Robin Williams was a funny man. But funny seems to come with a price.
When I first saw his standup on an HBO special in the late '70s, I was astounded by the rapidity of his speech and his movement, by the level of his free associations and mimicry, and by his ability to keep it all wired to a free-flowing but lucid performance. He was able to channel all this energy and multiple streams of influence into one comedic whole and deliver it up. You had to be smart enough to keep pace with him and get all of his references. Even when you didn't, you were able to glean enough of his comic essence to appreciate his artistry. He seemed to be always "on."
Robin parlayed that artistry to stardom in his role as Mork from Ork in Mork & Mindy, the TV sitcom that spun off of the phenomenally popular Happy Days. An alien proved the perfect role for him, as he seemed otherworldly. His style was closely associated with the quicksilver, oddball performances of his idol, Jonathan Winters, but with a more contemporary bent.
Robin Williams gave me plenty of laughs, but I have to say that I preferred his more dramatic roles. I'm rather sensitive myself, so something about his comedy suggested to me that he was thisfreakinclose to becoming completely unhinged. "Manic" might be one way to describe his art. While this was a draw -- he always seemed to be able to pull back from the edge -- it made me nervous. Was there desperation behind it? Pain? Insecurity? A mental imbalance?

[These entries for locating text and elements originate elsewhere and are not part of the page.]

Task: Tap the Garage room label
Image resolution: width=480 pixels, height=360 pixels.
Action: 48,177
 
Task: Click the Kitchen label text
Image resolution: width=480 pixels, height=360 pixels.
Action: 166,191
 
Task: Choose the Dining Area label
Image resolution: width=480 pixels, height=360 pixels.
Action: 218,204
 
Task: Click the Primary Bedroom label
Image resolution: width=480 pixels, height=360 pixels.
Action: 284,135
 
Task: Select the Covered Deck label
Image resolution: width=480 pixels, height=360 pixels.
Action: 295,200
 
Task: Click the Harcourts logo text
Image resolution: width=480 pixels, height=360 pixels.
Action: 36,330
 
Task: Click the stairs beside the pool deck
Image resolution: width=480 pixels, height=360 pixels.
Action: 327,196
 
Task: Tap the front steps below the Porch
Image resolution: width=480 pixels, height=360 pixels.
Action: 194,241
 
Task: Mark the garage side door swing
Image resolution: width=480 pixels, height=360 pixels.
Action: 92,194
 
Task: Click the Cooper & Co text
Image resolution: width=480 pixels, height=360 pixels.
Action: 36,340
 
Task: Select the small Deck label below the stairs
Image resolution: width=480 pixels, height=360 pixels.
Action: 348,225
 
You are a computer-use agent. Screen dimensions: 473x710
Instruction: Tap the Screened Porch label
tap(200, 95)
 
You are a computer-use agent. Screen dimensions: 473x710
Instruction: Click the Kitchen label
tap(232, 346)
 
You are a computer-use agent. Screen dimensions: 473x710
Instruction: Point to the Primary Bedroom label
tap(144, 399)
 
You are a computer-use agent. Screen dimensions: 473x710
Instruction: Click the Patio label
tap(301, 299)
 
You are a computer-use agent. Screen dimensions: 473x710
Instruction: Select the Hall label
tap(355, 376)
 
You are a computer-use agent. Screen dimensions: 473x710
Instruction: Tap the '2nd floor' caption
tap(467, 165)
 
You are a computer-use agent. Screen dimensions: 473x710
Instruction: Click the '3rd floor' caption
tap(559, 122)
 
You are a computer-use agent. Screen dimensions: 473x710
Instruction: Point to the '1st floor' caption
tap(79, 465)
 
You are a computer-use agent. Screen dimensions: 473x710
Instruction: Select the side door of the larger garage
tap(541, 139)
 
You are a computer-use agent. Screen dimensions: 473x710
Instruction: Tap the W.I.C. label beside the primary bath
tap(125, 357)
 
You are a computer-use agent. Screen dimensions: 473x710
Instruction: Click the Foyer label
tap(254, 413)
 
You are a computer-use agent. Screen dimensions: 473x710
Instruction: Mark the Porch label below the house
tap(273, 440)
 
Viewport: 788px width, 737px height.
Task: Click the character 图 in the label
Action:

I wondered.
Robin soothed my concerns when he played more constrained roles in film. I remember him in the late Paul Mazursky's Moscow On The Hudson, which was a dramedy about a Russian circus musician who defects to America in the middle of a good will tour. The film is a valentine to the American way of life, while also a meditation on the sadness and isolation of immigrants who make a tough choice and then must assimilate to a bewildering new culture. Robin's performance made you feel Vladimir's longings, fears, regrets, joys, and frustrations in such a fresh and heartfelt way that it was a revelation. He gave compelling performances in films that ran the gamut from low comedy to high drama, to thrillers and fantasies. He could channel his energy into creating a complete film portrayal.
Many of his comic films were targeted to kids and families: Aladdin, Mrs. Doubtfire, Hook, Jumanji, Night At The Museum. Kids seemed to connected to his joyous and freeform antics. These kinds of films weren't really my thing; I didn't realize until now just how influential Mrs. Doubtfire has been for a whole generation of divorced families! (I'm like: Meh, a meddling man in a dress confusing his kids and interfering with his ex-wife. And--angel chorus--Pierce Brosnan.) He never gave anything less than his all in every performance.
It's been said that comic personalities need laughs. They live for them and live by them -- it's how they get paid. The laughter of strangers becomes like the air they need to survive. Without it many comics falter and flail. Some literally die without a constant diet of approbation.
Robin reportedly suffered bouts of depression. He battled addictions. He may well have felt pressure to keep to the high bar of comic genius that he set for himself early in his career. He may not have been getting the steady diet of laughs (or therapies or prescription drugs or nurturing) he needed to keep himself level. He may have been heartbroken about the state of his past, present or future. He may have just looked down the road and seen a seemingly endless cycle of balance, relapse, rehab, balance, relapse, rehab, and lost the will or any compelling reason to continually submit himself or his family to the painful cycle. NPR just reported that he was in the early stages of Parkinson's disease. Maybe he saw what is in store after a Parkinson's diagnosis and didn't want to go through it publicly. I don't pretend to know. He opted out.
I'm not sad for Robin Williams -- he's at peace, and he left a comic legacy of considerable proportions. I'm sad for us. Because we've lost his talent and his humanity. By all accounts, he was a warm and caring person, something that came across in many of his film performances, in his devotion to Comic Relief (which raised money for the homeless), and his appearances before our troops.
I'm sad because every time someone takes his own life we have the same old debate about mental illness and addiction, looking for something outside of ourselves to blame it on. We don't seem to understand that we are all (Robin too) part of the same fabric of social and cultural standards, the same outlandish expectations, the same senseless acts of violence, the same media ignorance passing as wisdom that negatively impacts all of us in this country. No wonder so many of us regardless of celebrity, class, gender or race are spinning in confusion, despair, and hopelessness in a vacuum that no one dares to identify or claim. I'm saddened by all the denial, by the tacit agreement that those who take their lives are selfish or weak or cowardly, by the hand-wringing we do about those who fall through the cracks even when we blame those who have fallen for creating the cracks in the first place.
We behave as if we know something about life that Robin didn't, and we think that if he really knew it, he would not have asphyxiated himself on Monday morning in Marin County. I'm sad because we will never know what Robin thought he knew when he made that fateful decision.
Yes -- reality is a helluva concept that few of us can completely get our arms around. Thanks, Robin, for making us laugh while you tried.